_WHAT THE TASK REQUIRES_: Output all the records below, word for word.

(Stored data)
---+---
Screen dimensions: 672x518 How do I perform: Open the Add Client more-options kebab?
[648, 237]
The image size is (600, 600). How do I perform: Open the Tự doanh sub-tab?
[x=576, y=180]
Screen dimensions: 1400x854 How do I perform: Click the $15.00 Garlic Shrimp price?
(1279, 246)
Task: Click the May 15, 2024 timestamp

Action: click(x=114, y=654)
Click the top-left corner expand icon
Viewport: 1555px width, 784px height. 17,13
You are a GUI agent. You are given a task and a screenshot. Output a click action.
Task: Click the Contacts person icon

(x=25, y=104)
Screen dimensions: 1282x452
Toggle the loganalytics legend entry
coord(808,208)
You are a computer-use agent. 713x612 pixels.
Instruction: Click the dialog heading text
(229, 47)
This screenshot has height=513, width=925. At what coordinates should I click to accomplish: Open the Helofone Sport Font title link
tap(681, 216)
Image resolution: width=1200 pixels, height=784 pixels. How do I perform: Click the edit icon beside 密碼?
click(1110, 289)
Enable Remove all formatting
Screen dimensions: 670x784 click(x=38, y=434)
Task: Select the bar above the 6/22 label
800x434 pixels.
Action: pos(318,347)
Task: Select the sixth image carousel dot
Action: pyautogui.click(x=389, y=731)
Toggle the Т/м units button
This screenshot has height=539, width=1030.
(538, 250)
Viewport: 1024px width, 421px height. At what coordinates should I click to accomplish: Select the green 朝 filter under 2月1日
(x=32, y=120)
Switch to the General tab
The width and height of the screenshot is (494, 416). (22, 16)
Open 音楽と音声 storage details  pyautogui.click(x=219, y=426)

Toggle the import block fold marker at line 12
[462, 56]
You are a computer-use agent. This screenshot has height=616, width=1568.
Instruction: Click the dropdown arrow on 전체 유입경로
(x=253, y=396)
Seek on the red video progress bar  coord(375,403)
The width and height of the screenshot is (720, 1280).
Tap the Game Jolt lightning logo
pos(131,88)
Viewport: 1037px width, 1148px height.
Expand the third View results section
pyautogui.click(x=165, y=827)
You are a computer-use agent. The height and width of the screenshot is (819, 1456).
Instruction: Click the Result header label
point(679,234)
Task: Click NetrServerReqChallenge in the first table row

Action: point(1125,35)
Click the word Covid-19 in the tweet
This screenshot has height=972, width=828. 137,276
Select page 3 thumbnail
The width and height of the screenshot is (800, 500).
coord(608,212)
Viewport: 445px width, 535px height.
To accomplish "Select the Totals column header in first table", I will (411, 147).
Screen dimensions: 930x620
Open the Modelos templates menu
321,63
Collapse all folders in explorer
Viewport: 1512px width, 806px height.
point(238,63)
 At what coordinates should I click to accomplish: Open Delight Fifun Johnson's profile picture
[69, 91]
---+---
_ANSWER SPACE_:
Screen dimensions: 672x518 How do I perform: Open the Add Client more-options kebab?
[648, 237]
The image size is (600, 600). How do I perform: Open the Tự doanh sub-tab?
[x=576, y=180]
Screen dimensions: 1400x854 How do I perform: Click the $15.00 Garlic Shrimp price?
(1279, 246)
Task: Click the May 15, 2024 timestamp

Action: click(x=114, y=654)
Click the top-left corner expand icon
Viewport: 1555px width, 784px height. 17,13
You are a GUI agent. You are given a task and a screenshot. Output a click action.
Task: Click the Contacts person icon

(x=25, y=104)
Screen dimensions: 1282x452
Toggle the loganalytics legend entry
coord(808,208)
You are a computer-use agent. 713x612 pixels.
Instruction: Click the dialog heading text
(229, 47)
This screenshot has height=513, width=925. At what coordinates should I click to accomplish: Open the Helofone Sport Font title link
tap(681, 216)
Image resolution: width=1200 pixels, height=784 pixels. How do I perform: Click the edit icon beside 密碼?
click(1110, 289)
Enable Remove all formatting
Screen dimensions: 670x784 click(x=38, y=434)
Task: Select the bar above the 6/22 label
800x434 pixels.
Action: pos(318,347)
Task: Select the sixth image carousel dot
Action: pyautogui.click(x=389, y=731)
Toggle the Т/м units button
This screenshot has height=539, width=1030.
(538, 250)
Viewport: 1024px width, 421px height. At what coordinates should I click to accomplish: Select the green 朝 filter under 2月1日
(x=32, y=120)
Switch to the General tab
The width and height of the screenshot is (494, 416). (22, 16)
Open 音楽と音声 storage details  pyautogui.click(x=219, y=426)

Toggle the import block fold marker at line 12
[462, 56]
You are a computer-use agent. This screenshot has height=616, width=1568.
Instruction: Click the dropdown arrow on 전체 유입경로
(x=253, y=396)
Seek on the red video progress bar  coord(375,403)
The width and height of the screenshot is (720, 1280).
Tap the Game Jolt lightning logo
pos(131,88)
Viewport: 1037px width, 1148px height.
Expand the third View results section
pyautogui.click(x=165, y=827)
You are a computer-use agent. The height and width of the screenshot is (819, 1456).
Instruction: Click the Result header label
point(679,234)
Task: Click NetrServerReqChallenge in the first table row

Action: point(1125,35)
Click the word Covid-19 in the tweet
This screenshot has height=972, width=828. 137,276
Select page 3 thumbnail
The width and height of the screenshot is (800, 500).
coord(608,212)
Viewport: 445px width, 535px height.
To accomplish "Select the Totals column header in first table", I will (411, 147).
Screen dimensions: 930x620
Open the Modelos templates menu
321,63
Collapse all folders in explorer
Viewport: 1512px width, 806px height.
point(238,63)
 At what coordinates should I click to accomplish: Open Delight Fifun Johnson's profile picture
[69, 91]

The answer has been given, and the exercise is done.